- **Task description**: Pull out every line of the records below, word for word, and leave the pictures out of your answer.

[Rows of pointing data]
○ ○ ○ ○ ○ ○ ○
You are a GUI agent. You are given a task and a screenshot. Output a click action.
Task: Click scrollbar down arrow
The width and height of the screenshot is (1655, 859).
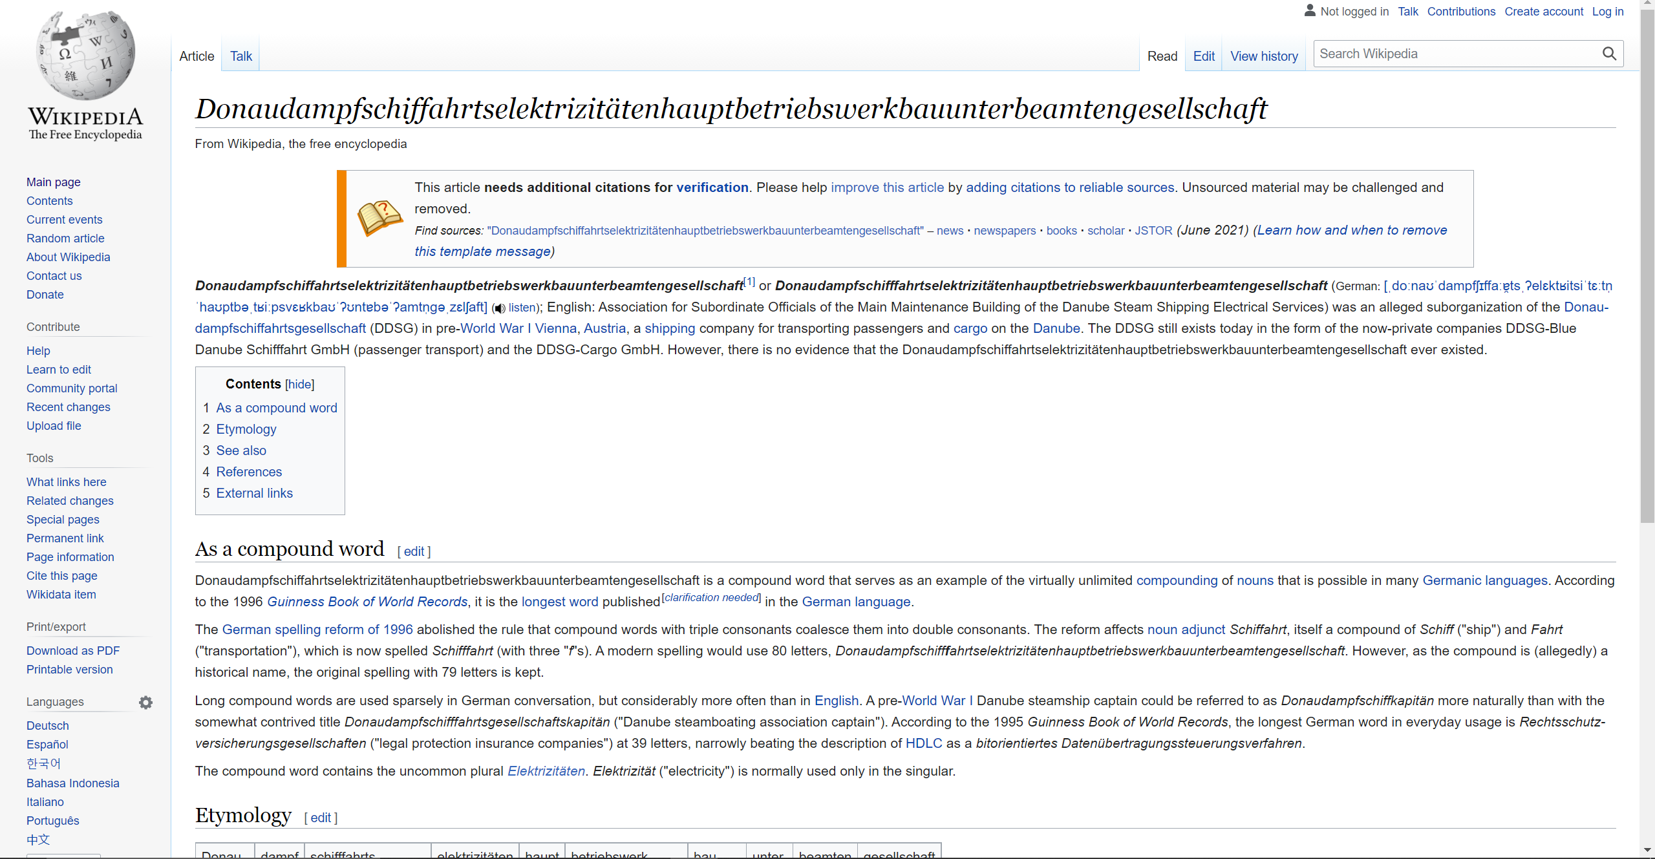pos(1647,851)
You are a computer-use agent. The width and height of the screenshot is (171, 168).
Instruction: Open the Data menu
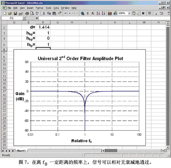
○ ○ ○ ○ ○ ○ ○
- **Answer to this problem**:
You are a GUI agent. You are given a task and a screenshot. Output a click action.
Task: Click scrollbar down arrow
The width and height of the screenshot is (1655, 859).
pos(1647,851)
You are a computer-use agent. The width and height of the screenshot is (171, 168).
Instruction: Open the Data menu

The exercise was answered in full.